Prior to joining Palleon, Dr. Feltquate was the Global Head of Hematology Development and Chair of the Precision Medicine Leadership Team at Novartis. Previously, he held numerous leadership positions at BMS including Head of Oncology Early Clinical Development and Development Leader for Ipilimumab/Nivolumab Life Cycle Management. As the Nivolumab Clinical Head, Dr. Feltquate was responsible for the development of the first PD1 inhibitor from proof of concept through initial registrations in non-small cell lung cancer, melanoma, and renal cell carcinoma. Dr. Feltquate earned a B.S. in biology from the Massachusetts Institute of Technology and an M.D./Ph.D. (immunology) from University of Massachusetts Medical School. He completed internal medicine training at Dartmouth Hitchcock Medical Center and medical oncology training at Memorial Sloan Kettering Cancer Center.

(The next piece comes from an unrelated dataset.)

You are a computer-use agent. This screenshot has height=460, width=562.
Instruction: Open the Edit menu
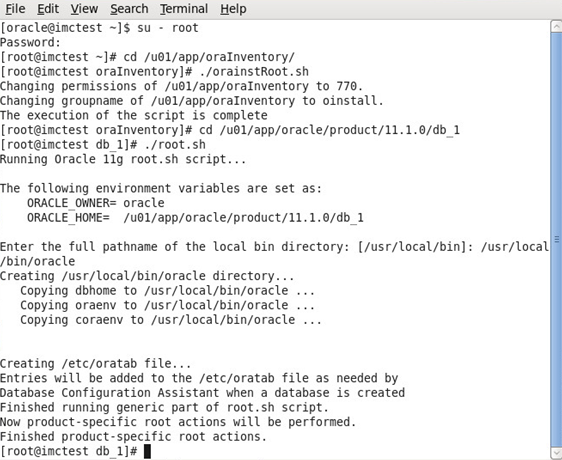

"Our field has only scratched the surface of the promise of immuno-oncology to treat cancers that are untreatable today. Palleon is advancing an incredibly novel approach to unleashing the immune system to fight cancer, and the company’s platforms have additional potential to treat inflammatory diseases," said Dr. Feltquate. "I’m honored to join this pioneering team in progressing the first glyco-immunology therapeutic candidates through clinical trials, with the goal of delivering new treatment options for patients with serious diseases."